Mas, o que o futuro nos reserva? Será que partimos para uma versão 2.0 de nós mesmos? Além da seleção natural, que outras colheres mexem a panela de nosso caldo genético? Uma coisa é certa: assim como escalamos o pico da montanha evolutiva, há sempre o risco de um escorregão. E qualquer vascaíno pode dar uma aula sobre quedas e recomeços.
Comparados aos nossos ancestrais hominídeos, somos mais altos. Uma pesquisa de 2016 da revista eLife mostra isso: os holandeses cresceram em média 19 cm em um século, os asiáticos até 20 cm. E nós, brasileiros? Bem, ganhamos uns 8,6 cm – avanço modesto, porém melhor do que nada! Nem vou falar do crescimento lateral, para não ferir suscetibilidades após as festas de fim de ano.
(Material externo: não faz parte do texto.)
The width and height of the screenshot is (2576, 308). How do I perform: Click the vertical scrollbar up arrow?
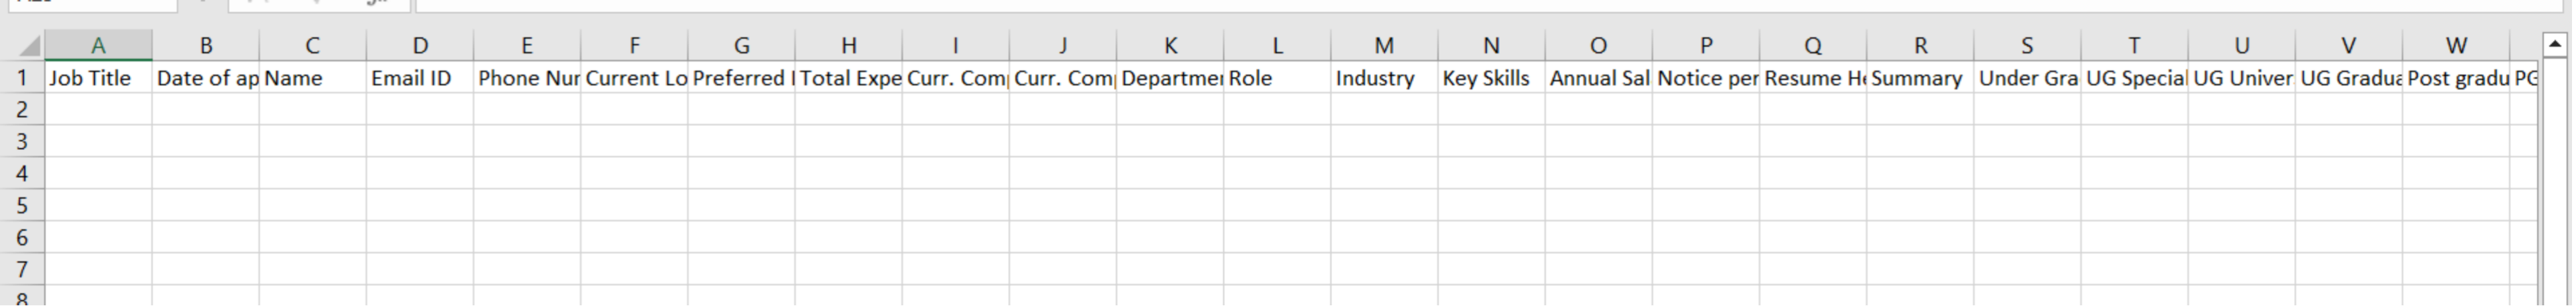2554,44
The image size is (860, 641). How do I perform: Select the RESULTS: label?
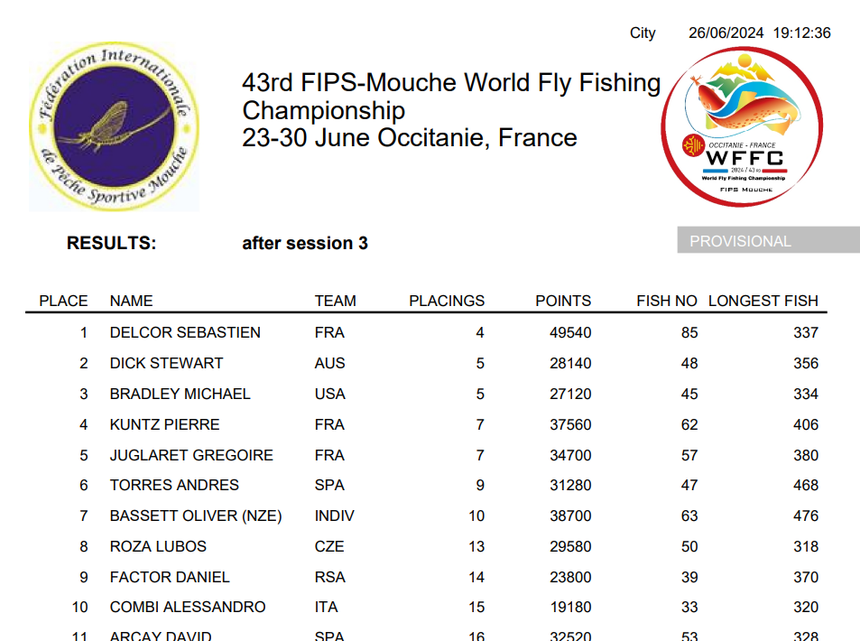pyautogui.click(x=111, y=243)
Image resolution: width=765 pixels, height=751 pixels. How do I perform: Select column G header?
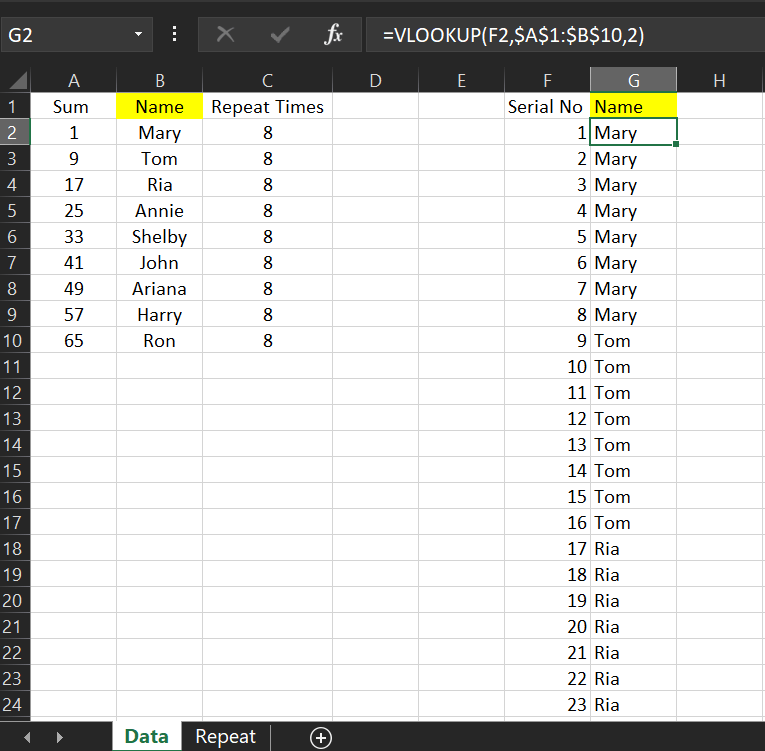[x=633, y=81]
Esse "viés de alta" parece estar ligado à dieta: mais proteínas, menos miojo. Mesmo enquanto uns se fartam de nutrientes, muitos ainda esperam um pedaço de pão. E ser mais alto tem seus desafios – problemas nas juntas, certos tipos de câncer. Mas os baixinhos também não vão sumir do mapa, porque, afinal, genética é importante, mas não é tudo. Guerras, fome e doenças ainda dão as cartas nesse jogo evolutivo.
As mudanças não param por aí. Estamos ficando mais franzinos e curvados – dizem que vamos acabar nos transformando em emojis devido ao uso excessivo de mensagens eletrônicas e de páginas da web. Você já viu dedos com aparência de tentáculos de polvo por causa da digitação? E a Academia Americana de Oftalmologia avisa: até 2050, metade dos seres humanos pode estar usando óculos graças à obsessão por telas.
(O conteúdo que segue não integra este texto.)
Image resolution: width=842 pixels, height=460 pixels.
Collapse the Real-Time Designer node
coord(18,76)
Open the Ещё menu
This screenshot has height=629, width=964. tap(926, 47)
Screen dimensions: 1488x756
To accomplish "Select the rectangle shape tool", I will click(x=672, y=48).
Um estudo de 2019 da Universidade de Potsdam, na Alemanha, sugere que a virtualidade excessiva pode nos levar a uma vida sedentária e ao ganho de peso. Nosso esqueleto enfraquece, os cotovelos encurtam. E nossos pés, antes acostumados a andar descalços, agora estão mais longos, fracos e achatados por conta da rotina moderna. E ainda tem quem use sapatos altos, apertados, de pontas estreitas.
Quanto ao crânio, também entrou na onda das mudanças. Com comidas mais macias, nossas mandíbulas e dentes deram uma encolhida. Isso facilitou a fala, mas nossa mordida anda cada vez mais frágil, se comparada a outros animais com estrutura óssea similar. Exceções para Mike Tyson e Luisito Suárez.
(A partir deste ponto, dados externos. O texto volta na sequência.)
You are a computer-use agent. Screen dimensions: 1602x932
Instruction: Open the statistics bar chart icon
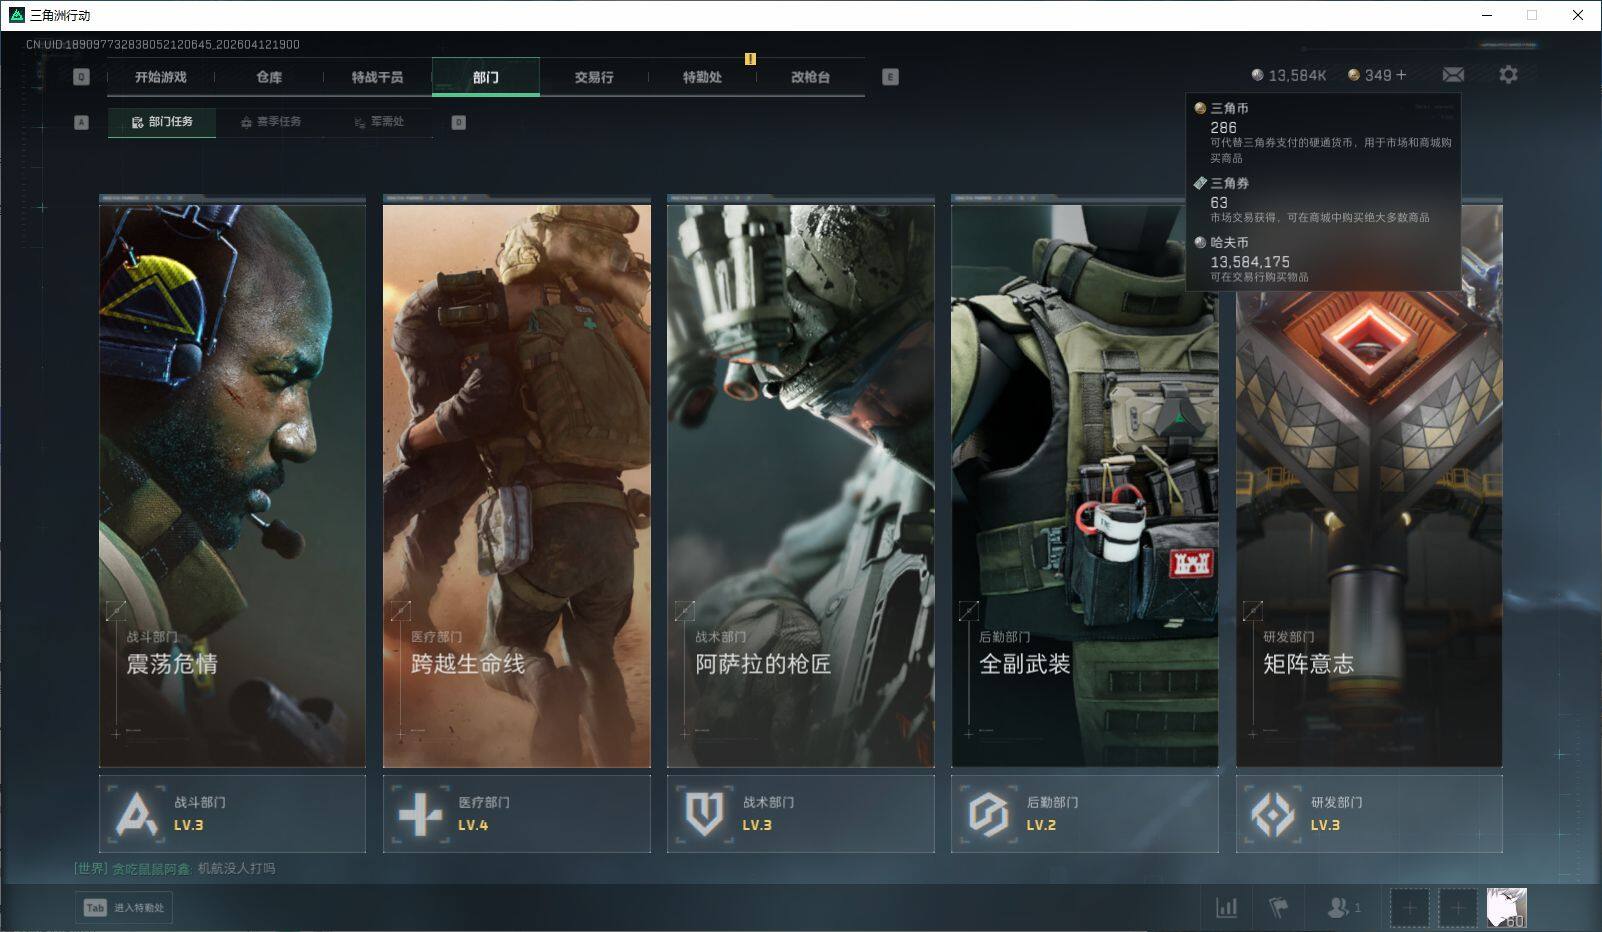pyautogui.click(x=1226, y=908)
Para não dizer que só falei de horrores, a novidade é que recentemente alguns cientistas descobriram que um macaco pode reproduzir a fala humana, graças ao seu trato vocal capaz de emitir os mesmos sons que nós. Essa descoberta, publicada na revista Science Advances, pode ser um sinal de que, talvez, os macacos tenham algo a nos ensinar sobre a humanidade. Se não enveredarem para o funk, o pagode ou o sertanejo universitário, tudo bem!
Já se sabia que traços de comportamento humano podem ser encontrados nos símios. Eles escolhem amizades baseadas em afinidades, se revoltam com injustiças e têm consciência da morte. Mas, falar? Opinar sobre a vida alheia ou discutir a relação com a cara-metade? Isso é revolucionário. Daí a assistir reality shows será um pulo.
Através do uso de imagens de raio-X, os pesquisadores 'desenharam' a anatomia vocal do nosso primo distante. Após examinarem as imagens, eles identificaram 99 diferentes possibilidades de expressão vocal, incluindo as cinco vogais. Já pode até arriscar compor uma nova versão do famoso “Prefixo do Verão” (Aê, aê, aê, aê... Ei, ei, ei, ei... Ô, ô, ô, ô, ô, ô, ô, ô, ô) para os adeptos do axé music.
Brincadeiras à parte, com os 'primos' entrando no jogo, quem sabe não encontraremos soluções mais inteligentes e racionais para os grandes flagelos da humanidade – doenças, fome e guerras – e adiamos o fim da aventura humana na Terra.
No fim das contas, mais do que os humanos, são os bichos que mais nos ensinam sobre o que realmente significa ser humano.